- [Your task] Turn the records into a numbered list, starting at the first line and going up to and including the line with "Looking at the". Leave out any blank lines.

——————

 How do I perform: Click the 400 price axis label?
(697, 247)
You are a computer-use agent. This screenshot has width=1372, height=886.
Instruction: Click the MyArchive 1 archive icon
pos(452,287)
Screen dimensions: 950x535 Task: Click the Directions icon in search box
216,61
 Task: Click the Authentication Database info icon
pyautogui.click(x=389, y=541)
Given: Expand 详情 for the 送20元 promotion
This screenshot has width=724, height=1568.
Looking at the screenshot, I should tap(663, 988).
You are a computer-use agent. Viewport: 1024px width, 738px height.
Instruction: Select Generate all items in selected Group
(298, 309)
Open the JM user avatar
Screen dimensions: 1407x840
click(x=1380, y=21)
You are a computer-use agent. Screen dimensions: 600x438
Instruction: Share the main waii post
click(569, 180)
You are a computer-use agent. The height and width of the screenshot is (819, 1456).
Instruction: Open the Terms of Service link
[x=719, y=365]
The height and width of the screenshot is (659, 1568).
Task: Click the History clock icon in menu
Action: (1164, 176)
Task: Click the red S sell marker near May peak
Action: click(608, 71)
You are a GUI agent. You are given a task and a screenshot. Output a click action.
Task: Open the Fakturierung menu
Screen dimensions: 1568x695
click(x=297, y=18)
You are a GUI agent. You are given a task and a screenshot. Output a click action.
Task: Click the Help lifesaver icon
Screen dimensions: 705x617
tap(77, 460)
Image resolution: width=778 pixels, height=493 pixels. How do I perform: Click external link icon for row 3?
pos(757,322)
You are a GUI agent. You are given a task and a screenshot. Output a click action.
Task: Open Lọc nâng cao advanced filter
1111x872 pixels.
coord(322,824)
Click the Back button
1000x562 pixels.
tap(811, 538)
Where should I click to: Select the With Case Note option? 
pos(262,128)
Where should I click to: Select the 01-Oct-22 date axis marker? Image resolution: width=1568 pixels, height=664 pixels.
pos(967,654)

——————

- [Solution below]
1.  How do I perform: Click the 400 price axis label?
2. (697, 247)
3. You are a computer-use agent. This screenshot has width=1372, height=886.
4. Instruction: Click the MyArchive 1 archive icon
5. pos(452,287)
6. Screen dimensions: 950x535 Task: Click the Directions icon in search box
7. 216,61
8.  Task: Click the Authentication Database info icon
9. pyautogui.click(x=389, y=541)
10. Given: Expand 详情 for the 送20元 promotion
11. This screenshot has width=724, height=1568.
12. Looking at the screenshot, I should tap(663, 988).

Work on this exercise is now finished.